Posterior tibial tendon dysfunction (PTTD), also known as flatfoot, is a collapse of the medial longitudinal arch of the foot [97]. The posterior tibial tendon is the main tendon that provides dynamic support of the longitudinal arch of the foot. If this tendon is damaged, it will result in flattening of the foot [98]. PTTD is the result of a multifactorial process: hypo-vascularization of the tendon, obesity, and genetics [97]. Its severity is graded by the Johnson and Strom classification system from I–III, which was expanded upon by Myerson by adding stage IV to the system in 1997 [97]. Stage I consists of posterior tibial tendon tenosynovitis with no arch collapse; stage II will have arch collapse and be unable to perform a single leg heel raise; stage III has fixed deformity with hindfoot valgus and forefoot abduction; and finally stage IV will have fixed foot deformity with degenerative changes in the ankle joint [97,98,99]. PTTD affects around 3.3–10% of the population, most commonly in elderly women over the age of 40 [97, 100, 101]. Diagnosis of PTTD is typically done with an anteroposterior (AP), lateral, and hindfoot weight-bearing radiography [97, 100]. Simmons angle, increased talo-first metatarsal angle, will be present on the AP footage, foot abduction at the talonavicular joint, and access the degree of arch collapse [97, 100]. Magnetic resonance imaging (MRI) is not as useful in evaluating PTT; however, it can be helpful to determine any ligamentous involvement for surgical purposes [97].

Injection

Non-surgical treatment of PTTD is often injection of anesthesia directly into the PTT under US imagining guidance [102]. Cooper et al. conducted a trial to determine the effectiveness of 1% lidocaine treatment on PTT symptoms and noted that 100% of the ankles injected with anesthesia initially had complete relief of symptoms [102]. However, it was also noted that 88% of the ankles had abnormal increased fluid signals within the sheath and mild tendinosis [102]. In the past, clinicians typically inject anesthesia blindly into the upper third of the anterior portion of the tibia due to the large “safety window” compared to the posterior portion [103]. However, there was a risk of improper injection location in the posterior tibial tendon (11%) or neurovascular injury [103, 104]. Rha et al. used US to greatly increase the effectiveness and accuracy of injection of anesthesia into the upper third of the tibialis posterior muscle (p < 0.01) [103]. They concluded that compared to conventional needle injection techniques, US guidance was able to increase the accuracy of the placement in the “safety window” and lower the incidence of neurovascular injury [103]. Botulinum toxin, another potential treatment for PTTD, also requires precise and proper injection into the tendon due to the diffuse-adverse side effects that result from a large dose [105]. US guidance showed an increased rate of accurate injection of botulinum toxin into the posterior tibial tendon and increase the effect of the treatment on the patient.

Conclusions

Chronic foot and ankle pain is a common ailment in the general population and causes limited mobility and pain that can put patients at a higher risk of falling and decreased ability to perform activities of daily living.

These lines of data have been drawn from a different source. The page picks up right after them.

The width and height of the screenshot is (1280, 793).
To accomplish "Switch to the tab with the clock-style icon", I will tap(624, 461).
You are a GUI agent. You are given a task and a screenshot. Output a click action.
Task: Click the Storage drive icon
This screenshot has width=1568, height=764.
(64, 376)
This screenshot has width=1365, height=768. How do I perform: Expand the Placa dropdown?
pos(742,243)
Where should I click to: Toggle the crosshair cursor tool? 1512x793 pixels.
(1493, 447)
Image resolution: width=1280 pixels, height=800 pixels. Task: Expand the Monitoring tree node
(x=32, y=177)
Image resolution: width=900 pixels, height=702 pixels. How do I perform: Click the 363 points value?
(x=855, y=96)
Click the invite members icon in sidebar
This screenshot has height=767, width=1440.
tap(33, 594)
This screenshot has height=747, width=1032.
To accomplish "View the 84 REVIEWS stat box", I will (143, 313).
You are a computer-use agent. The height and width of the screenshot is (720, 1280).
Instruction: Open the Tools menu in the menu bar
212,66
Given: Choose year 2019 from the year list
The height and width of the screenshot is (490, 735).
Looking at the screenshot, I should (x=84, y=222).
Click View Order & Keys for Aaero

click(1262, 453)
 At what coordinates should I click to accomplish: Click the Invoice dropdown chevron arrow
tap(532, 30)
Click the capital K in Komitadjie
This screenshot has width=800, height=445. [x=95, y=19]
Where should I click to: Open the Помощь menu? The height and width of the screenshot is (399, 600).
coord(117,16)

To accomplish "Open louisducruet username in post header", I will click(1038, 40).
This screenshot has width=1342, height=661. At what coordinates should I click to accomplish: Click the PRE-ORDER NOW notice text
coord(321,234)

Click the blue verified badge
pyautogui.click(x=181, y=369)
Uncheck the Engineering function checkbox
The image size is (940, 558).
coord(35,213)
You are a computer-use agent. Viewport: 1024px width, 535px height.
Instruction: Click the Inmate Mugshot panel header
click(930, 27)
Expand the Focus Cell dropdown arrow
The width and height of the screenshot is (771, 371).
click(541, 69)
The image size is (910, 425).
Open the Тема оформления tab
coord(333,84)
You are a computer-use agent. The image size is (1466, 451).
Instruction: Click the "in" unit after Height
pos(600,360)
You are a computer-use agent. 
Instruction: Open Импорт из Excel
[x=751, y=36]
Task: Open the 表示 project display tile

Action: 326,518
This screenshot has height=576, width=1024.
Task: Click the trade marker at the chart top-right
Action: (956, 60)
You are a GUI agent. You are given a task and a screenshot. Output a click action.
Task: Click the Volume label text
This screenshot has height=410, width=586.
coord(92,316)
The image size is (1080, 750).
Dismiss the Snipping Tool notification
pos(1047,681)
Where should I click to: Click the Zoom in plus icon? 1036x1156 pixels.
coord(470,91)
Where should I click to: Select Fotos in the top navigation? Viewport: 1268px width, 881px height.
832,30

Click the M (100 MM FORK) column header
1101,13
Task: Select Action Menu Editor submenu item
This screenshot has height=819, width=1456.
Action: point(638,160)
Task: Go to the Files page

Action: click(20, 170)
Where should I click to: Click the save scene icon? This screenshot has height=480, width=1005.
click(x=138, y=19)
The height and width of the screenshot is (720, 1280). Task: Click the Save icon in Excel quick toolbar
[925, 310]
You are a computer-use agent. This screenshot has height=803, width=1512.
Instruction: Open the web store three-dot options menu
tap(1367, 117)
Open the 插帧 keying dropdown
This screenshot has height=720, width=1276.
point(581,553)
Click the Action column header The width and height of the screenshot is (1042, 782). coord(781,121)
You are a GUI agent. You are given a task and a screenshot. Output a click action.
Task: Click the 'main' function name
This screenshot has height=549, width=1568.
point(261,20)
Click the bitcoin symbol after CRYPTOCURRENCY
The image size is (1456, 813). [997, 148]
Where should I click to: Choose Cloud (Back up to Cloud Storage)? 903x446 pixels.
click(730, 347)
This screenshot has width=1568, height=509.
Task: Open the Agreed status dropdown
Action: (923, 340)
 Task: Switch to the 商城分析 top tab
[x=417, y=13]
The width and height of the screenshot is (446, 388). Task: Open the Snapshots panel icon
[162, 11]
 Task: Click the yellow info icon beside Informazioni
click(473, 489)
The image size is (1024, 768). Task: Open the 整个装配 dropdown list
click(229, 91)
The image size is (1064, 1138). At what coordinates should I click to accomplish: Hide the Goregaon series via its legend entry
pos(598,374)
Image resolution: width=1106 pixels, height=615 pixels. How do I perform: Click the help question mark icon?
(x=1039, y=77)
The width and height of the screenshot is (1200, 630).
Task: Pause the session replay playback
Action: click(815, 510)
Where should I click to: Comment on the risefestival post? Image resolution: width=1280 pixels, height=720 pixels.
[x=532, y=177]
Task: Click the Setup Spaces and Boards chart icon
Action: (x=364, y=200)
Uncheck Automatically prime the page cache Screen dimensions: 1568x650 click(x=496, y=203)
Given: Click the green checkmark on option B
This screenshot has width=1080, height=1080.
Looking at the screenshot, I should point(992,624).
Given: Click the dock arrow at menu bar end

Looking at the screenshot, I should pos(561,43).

Traditional management of this pain is surgical intervention that can be costly, have long recovery times, and have variable degrees of efficacy. To combat this, minimally invasive injection-based treatments have been in development with the goal to decrease pain, improve mobility, and increase overall quality of life. Injection therapy may provide pain relief and improvement in the clinical condition but they do not come without certain limitations including potential failure. In the event that injections are not beneficial for the discussed syndromes, evaluation for surgical intervention may need to be obtained. While there appears to be positive outcomes due to injection-based treatment in small-scale trials, further studies are needed to evaluate the positive effects of injection-based treatment for chronic foot and ankle pain.